Ripjar Strategic Advisor – Financial Crime
Banks will be waking up this morning to a new world in which the previous sanctity of their Suspicious Activity Reports (SARs) has been lost.
With the publication yesterday of the first batch of stories emanating from the massive FinCEN data leak, the world has changed and will not be able to return to the status quo ante.
For many, this will be the first time they have read in any detail about SARs which are the centre of the furore.
Hitherto, they have been a little-known tool used by the banks to report suspicious activity identified within their operations. And today, depending on who you believe, their release has opened up a previously hidden world in which government departments leap into robust, but unseen, action working to rid the world of some of its most corrupt or criminal actors or it has unmasked the process as simply a useful way for banks to report issues after the fact in an effort to avoid regulatory censure, fines or worse. And often only in response to stories they have read in the newspapers, having previously failed to identify anything suspicious at all.
The truth, as so often, lies somewhere between the two although it is clear from the scale of the leaks and the lack of any obvious corrective action having been taken against the underlying activity identified, that the system isn’t working.
The most compelling question is this. Do we try to refurbish the existing edifice or knock the house down and rebuild it from scratch?
To find an answer, it is necessary to understand the current process.
There are, essentially, two types of SAR. One where you report a transaction which is “in progress” (known here in the UK as a “Defence against Money Laundering SAR or DAML) and the other where you report after the fact. About 1 in 14 SARs filed are DAMLs.
Inevitably, this means that, even where suspicion is identified (which we know to be an exceedingly small percentage of the true criminal funds flowing through the system) overwhelmingly, the identification happens after the fact.
“What’s the point then?” you might reasonably ask.
Post facto SARs are designed to give the NCA (or equivalent) a huge trove of financial intelligence from which to identify organised criminality or grand corruption. Except, from the evidence we see daily, they don’t.
There are still enormous inflows, for example, into London property purchased on behalf of individuals who have no obvious source of income or capital commensurate with the value of the assets they are buying. And often, these people occupy positions of influence in countries with recently emergent economies and high levels of poverty amongst their indigent populations.
The contrast is stark.
Which brings you to an obvious follow up question.
Why doesn’t all this intelligence make any difference?
In the year to March 2019, the NCA received 478,437 SARs of which 34,151 were DAML SARs. That’s close on 2,000 SARs every working day. In March 2019 there were 118 staff (up from 80 the year before) which simply isn’t enough to process so many SARs, especially as the DAMLs have to take priority because of the need to respond within 7 working days.
If we look specifically at some of the cases currently being reported, we see almost instantly that the actors identified in the SARs are massively multi-jurisdictional. The SAR might identify, for example, a Russian national, with a business that is being run via a UK corporate vehicle, which is controlled by corporate directors based in the Marshal Islands and with a bank account in Estonia.

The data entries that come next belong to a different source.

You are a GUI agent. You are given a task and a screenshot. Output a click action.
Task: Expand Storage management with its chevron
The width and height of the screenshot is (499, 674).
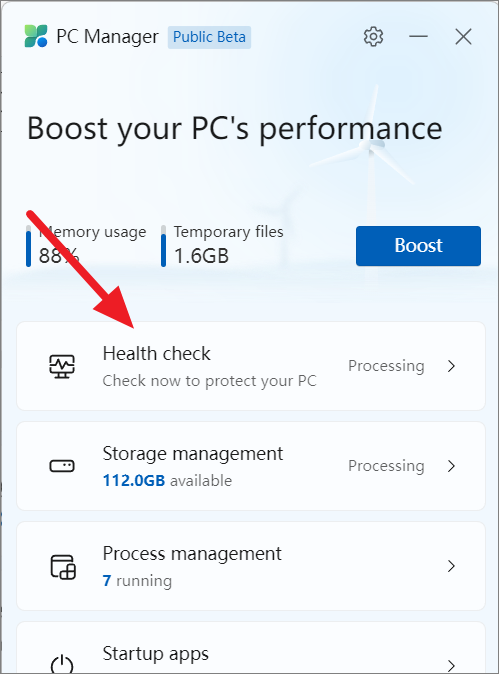451,466

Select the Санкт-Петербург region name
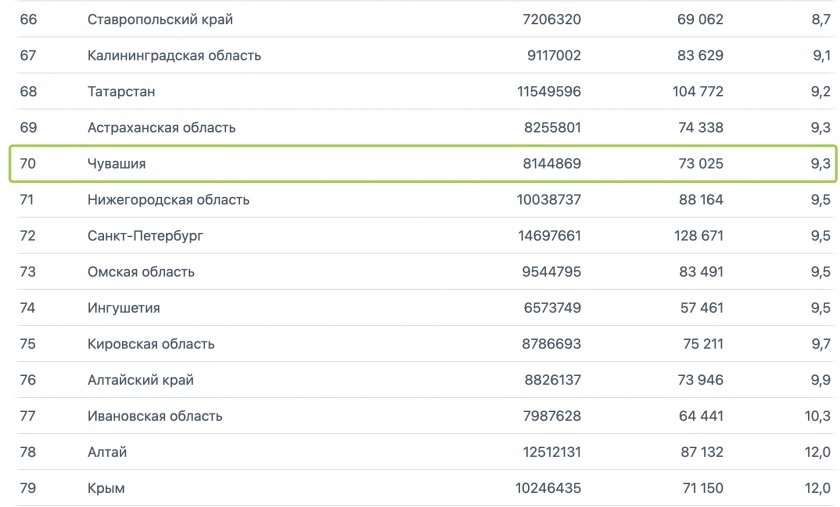click(145, 236)
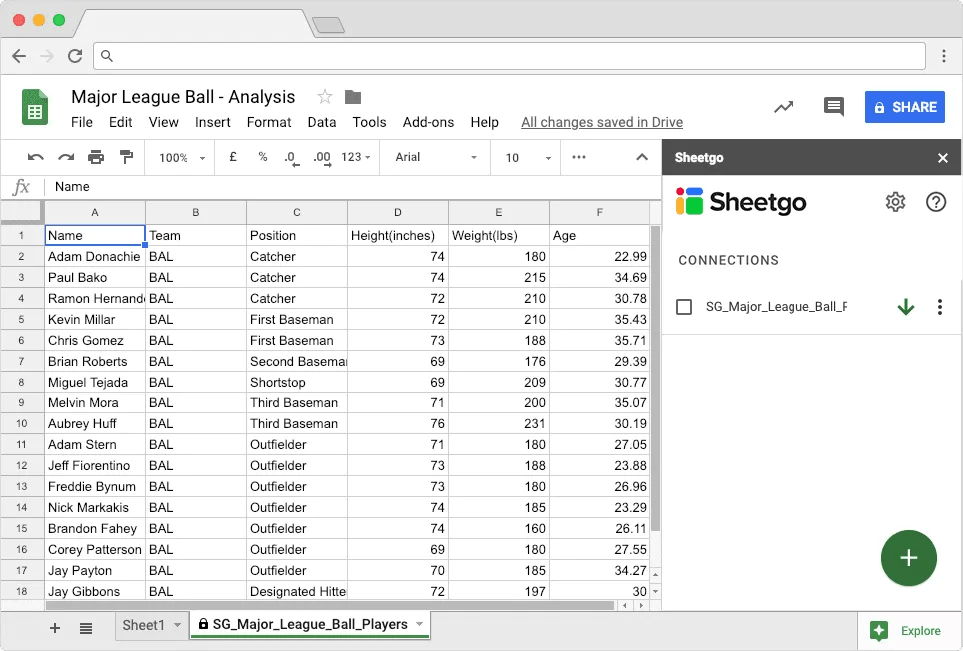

Just what is a UK based NCA operative supposed to do with such a SAR? They have no jurisdiction over any element of the report save the UK registered address of the company. Which is often just a high street provider of mailboxes.
And that issue, which is replicated the world over, is at the heart of why this is such an important story and why the current system is more to do with banks filing SARs to be compliant and not to help in the fight against financial crime.
How much better would it be if they could file to some form of global centre of excellence (at least for those SARs which have an international flavour) which DID have jurisdiction in at least some of the affected countries?
If we truly are serious about tackling this plague of criminality, these revelations ought to prompt us to act, and not just bemoan the lax security which allowed the leak in the first place.